How to use your jealousy. There’s nothing that can inspire an intense bout of envy quite like someone else in your workplace getting promoted. It doesn’t matter if you weren’t up for consideration or the new role isn’t even in your department–everyone in your office will suddenly feel slighted.
Rather than wallowing in your own self-pity and dreaming of the days you’ll get your own delicious “way to go!” ice-cream cake, you’re better off analyzing the situation to determine what steps you’ll need to take to reach that same milestone.
Was that newly promoted person there for a certain amount of time? Did he go above and beyond what was expected of him–such as frequently volunteering for the company’s blood drive? Did she recently reach some major achievement that became the catalyst for this next step?

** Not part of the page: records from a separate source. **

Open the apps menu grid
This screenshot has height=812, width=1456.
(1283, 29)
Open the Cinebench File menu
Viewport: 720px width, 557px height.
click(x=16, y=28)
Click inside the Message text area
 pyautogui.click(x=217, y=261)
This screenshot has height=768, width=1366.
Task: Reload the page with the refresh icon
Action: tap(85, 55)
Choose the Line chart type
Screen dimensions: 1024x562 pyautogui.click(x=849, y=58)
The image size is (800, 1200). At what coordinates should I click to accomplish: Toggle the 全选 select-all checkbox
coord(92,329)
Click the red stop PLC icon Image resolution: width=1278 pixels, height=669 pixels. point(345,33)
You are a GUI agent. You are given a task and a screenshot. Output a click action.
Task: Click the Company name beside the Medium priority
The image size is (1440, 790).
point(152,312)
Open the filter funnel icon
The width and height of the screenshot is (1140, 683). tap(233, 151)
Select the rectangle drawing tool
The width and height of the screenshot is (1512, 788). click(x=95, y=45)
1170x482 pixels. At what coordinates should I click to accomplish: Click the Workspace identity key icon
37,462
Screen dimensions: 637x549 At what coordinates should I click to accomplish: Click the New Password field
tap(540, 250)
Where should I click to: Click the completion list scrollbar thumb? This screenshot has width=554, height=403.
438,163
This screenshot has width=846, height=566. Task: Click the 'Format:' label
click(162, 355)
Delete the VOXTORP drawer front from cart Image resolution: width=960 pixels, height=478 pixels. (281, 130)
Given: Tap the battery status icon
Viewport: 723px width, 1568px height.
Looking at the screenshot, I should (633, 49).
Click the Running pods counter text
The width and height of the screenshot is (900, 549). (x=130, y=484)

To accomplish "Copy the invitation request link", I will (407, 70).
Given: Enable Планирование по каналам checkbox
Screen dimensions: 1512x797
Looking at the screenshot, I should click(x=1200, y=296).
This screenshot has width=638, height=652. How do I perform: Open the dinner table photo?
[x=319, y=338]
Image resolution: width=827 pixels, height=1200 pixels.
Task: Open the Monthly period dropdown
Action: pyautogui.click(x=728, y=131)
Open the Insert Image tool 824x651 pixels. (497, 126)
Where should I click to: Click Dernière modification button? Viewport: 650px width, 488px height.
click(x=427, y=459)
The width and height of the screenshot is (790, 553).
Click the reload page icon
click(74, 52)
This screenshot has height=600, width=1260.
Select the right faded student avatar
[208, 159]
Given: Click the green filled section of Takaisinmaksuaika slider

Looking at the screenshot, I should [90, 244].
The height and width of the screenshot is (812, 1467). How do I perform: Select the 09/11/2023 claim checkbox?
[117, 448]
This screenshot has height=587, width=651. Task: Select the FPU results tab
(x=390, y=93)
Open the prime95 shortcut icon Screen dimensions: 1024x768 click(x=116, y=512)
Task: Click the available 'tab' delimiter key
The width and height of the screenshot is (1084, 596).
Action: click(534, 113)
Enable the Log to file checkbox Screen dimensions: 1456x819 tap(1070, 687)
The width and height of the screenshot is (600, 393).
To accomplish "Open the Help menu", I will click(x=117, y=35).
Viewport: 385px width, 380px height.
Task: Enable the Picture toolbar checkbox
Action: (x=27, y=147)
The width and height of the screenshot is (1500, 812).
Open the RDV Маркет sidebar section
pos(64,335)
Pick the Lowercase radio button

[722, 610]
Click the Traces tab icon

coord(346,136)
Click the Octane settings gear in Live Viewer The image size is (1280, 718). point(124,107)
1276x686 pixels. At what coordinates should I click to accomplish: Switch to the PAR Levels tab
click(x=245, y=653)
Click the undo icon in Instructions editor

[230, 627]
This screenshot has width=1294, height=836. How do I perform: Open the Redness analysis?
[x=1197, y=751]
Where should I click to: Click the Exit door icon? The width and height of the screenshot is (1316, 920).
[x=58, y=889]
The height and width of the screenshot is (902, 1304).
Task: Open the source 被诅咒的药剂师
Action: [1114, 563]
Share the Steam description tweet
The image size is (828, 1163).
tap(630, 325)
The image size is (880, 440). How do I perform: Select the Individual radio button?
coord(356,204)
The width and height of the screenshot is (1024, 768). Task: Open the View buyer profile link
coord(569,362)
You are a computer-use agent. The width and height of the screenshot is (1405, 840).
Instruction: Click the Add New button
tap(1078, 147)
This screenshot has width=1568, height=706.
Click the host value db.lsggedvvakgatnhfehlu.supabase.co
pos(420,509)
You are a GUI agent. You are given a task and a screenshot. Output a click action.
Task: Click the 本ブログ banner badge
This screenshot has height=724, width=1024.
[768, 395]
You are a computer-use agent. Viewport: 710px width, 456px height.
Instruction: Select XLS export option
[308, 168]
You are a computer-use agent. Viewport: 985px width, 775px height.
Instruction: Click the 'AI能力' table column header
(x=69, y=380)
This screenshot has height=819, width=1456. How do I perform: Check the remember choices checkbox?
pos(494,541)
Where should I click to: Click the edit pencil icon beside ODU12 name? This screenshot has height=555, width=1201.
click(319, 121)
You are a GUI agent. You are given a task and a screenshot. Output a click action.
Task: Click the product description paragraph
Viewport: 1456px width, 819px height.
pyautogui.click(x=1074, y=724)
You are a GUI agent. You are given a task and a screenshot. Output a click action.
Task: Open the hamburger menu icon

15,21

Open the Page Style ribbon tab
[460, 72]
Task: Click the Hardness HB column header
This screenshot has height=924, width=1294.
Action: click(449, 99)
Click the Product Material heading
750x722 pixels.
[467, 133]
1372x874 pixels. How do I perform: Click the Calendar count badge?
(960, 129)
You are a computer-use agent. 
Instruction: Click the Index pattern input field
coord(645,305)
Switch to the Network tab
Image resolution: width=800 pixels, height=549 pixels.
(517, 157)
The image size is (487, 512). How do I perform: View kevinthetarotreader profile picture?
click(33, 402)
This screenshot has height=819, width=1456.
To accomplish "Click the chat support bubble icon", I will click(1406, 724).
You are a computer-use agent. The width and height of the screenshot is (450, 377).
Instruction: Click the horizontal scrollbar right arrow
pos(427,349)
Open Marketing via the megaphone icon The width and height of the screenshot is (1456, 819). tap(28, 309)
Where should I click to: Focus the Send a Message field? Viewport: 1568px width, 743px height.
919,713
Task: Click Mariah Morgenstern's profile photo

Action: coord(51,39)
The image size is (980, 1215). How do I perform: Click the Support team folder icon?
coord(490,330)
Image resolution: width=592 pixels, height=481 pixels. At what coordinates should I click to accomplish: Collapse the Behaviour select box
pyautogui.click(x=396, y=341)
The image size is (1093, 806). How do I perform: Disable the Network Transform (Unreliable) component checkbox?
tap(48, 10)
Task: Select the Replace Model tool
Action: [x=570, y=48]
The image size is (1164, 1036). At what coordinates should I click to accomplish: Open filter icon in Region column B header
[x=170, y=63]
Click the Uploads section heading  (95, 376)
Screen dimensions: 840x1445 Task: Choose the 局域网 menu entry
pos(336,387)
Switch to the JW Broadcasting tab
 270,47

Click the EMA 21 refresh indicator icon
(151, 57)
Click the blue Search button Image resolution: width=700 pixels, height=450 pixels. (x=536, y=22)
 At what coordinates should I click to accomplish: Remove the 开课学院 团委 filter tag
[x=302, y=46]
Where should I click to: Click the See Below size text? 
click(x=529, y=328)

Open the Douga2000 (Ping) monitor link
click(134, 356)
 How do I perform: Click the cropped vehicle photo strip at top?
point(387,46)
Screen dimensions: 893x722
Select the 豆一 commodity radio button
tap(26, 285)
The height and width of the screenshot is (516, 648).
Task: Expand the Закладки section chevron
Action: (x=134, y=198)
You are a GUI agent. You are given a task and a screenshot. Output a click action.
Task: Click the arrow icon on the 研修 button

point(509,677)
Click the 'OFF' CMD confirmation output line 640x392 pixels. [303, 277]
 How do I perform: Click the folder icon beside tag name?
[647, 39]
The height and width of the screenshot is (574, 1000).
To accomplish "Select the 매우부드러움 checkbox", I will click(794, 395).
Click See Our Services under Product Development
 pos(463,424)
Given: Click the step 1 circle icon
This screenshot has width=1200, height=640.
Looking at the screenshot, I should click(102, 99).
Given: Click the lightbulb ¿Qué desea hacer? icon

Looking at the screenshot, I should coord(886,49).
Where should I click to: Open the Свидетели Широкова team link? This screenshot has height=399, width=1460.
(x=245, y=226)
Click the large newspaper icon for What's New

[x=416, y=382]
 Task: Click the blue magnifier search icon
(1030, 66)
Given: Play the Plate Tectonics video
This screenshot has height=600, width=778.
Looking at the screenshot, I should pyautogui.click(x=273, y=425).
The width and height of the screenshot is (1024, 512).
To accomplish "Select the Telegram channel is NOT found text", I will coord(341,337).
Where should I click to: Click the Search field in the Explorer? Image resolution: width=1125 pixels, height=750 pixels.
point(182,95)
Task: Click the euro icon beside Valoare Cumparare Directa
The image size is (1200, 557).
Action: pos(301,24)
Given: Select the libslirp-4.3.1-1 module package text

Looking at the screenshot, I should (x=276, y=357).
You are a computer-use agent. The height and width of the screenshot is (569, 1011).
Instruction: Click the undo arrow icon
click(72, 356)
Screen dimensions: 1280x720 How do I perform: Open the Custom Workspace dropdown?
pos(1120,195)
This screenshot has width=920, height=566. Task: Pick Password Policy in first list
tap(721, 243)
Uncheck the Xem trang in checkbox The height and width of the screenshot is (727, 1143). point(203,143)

Yes, you’re allowed to feel a little envious. But once you’ve taken a moment, set those feelings aside and take a good, hard look at the situation to determine what exactly you need to do to follow in those footsteps.
You’re in a team meeting when your supervisor openly compliments your coworker Rebecca on a job well done. “Kudos to Rebecca for churning out such a top-notch report under such a tight deadline,” he says in front of your entire team.
But what do you actually hear? Likely a little something like, “Rebecca is the greatest employee this company has ever had, and she’s putting the rest of you low-life schmucks to shame around here.”
Whenever someone else in your office receives recognition–be it praise or an official award–it’s only natural to feel a little envious of her success. But there’s something better you could be doing with your time and energy.
How to use your jealousy. First things first, make sure you recognize your coworker’s hard work as well. You may be jealous, but you still want to be an encouraging team player.
What next? Resist the urge to go head-to-head to this person. That type of passive-aggressive approach will only breed tension, and likely only make you look a little on the crazy side.
Instead, your best course of action is to file this person away as a resource who you can lean on when you’re feeling stuck or have specific questions. Obviously, Rebecca knows what it takes to not only get a project done–but get it done well. So, rather than resenting her for that, why not learn from her?
Do that and you’ll instantly turn the tables–a situation that previously existed to eat away at your confidence will now actually help you to continuously improve.
Your department is responsible for handling a ridiculously daunting project, and your boss is keeping his eyes peeled for one of you to spearhead the entire thing. You’re absolutely sure that you’ll be the chosen one who earns that coveted spot.
So when your boss announces that Jason will be leading the charge, you’re understandably surprised. This project is make or break–how could he possibly entrust it to Jason? What does he have that you don’t have?
We’ve all been there. Even if you didn’t particularly want the assignment (it means extra work, after all), you still feel as if your boss should’ve been knocking at your door just begging you to take it on.
But that’s not the way things played out, and now you’re left feeling envious of Jason–the one who apparently proved himself worthy enough of such a large responsibility.
How to use your jealousy. So you weren’t picked to head up the entire project. Yes, that’s a bit of a blow to your ego. But that doesn’t mean you can’t still be involved and prove that you’re a worthwhile member of the team.
If the task is truly that important, Jason is likely going to need (and desperately want) some extra help. So drop those feelings of resentment, step up to the plate, and offer to take on some additional work.
You’ll strengthen a relationship with your teammate, get to learn some new things, and prove to your boss and coworkers that you’re willing to go the extra mile. With all of that, you’ll likely be the one gaining some well-deserved recognition soon.
We all feel jealous sometimes–particularly in our careers. But just because it’s a natural emotion, that doesn’t necessarily make it beneficial.